A Paper Loss For Future Gain
Some banks are selling loans below face value to speed up de-risking. First Foundation, for example, securitized $500M in multifamily debt last year as part of a $1.9B sale effort — incurring a temporary markdown but expecting to recoup value in the long run.
Risks Just Shift, Not Disappear
While these moves have helped banks and lenders resume CRE lending, underlying risks in the commercial real estate sector remain. As Jon Winick of Clark Street Capital noted, troubled loans may have exited bank balance sheets, but they still exist in the broader financial system — just under less regulatory oversight.

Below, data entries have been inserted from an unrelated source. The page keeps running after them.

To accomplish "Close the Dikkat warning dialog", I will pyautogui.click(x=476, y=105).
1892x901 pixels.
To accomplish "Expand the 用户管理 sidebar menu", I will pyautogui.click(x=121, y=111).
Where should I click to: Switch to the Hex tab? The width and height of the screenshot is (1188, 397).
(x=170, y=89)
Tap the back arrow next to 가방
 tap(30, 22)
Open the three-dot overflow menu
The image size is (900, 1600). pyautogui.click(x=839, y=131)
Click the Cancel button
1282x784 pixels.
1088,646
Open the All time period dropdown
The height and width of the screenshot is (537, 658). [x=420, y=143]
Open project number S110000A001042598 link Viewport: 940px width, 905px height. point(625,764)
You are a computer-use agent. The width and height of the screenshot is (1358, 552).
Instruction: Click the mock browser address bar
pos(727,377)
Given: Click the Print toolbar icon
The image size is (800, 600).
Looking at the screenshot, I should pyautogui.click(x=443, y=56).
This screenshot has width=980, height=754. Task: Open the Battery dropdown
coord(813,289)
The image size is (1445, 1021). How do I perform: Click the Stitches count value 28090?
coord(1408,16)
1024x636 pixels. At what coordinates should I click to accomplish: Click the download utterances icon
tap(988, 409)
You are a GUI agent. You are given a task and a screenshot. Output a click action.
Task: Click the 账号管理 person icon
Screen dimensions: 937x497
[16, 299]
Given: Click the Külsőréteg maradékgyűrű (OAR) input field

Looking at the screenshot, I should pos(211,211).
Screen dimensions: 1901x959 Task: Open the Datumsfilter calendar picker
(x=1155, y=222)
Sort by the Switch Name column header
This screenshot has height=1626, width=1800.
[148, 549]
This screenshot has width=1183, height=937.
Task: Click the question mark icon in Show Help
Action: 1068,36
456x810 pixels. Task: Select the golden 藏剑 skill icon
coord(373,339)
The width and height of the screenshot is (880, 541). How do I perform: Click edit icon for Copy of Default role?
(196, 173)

Many lenders and loan buyers are betting on interest rate cuts to improve asset performance. If that doesn’t materialize, or if private lenders begin to see a rise in delinquencies and defaults, the risk could cycle back through the financial ecosystem.
Why It Matters
With nearly $1T in CRE debt maturing in 2025 and 40% of it previously extended, banks’ ability to lend again is crucial to avoiding a liquidity crunch. But the current relief may be temporary — and dependent on continued investor appetite and macroeconomic tailwinds.
What’s Next
Expect banks to remain cautious lenders. Well-structured deals with limited leverage are now top priority. Meanwhile, private credit’s role as a shadow safety net is only expanding — for now.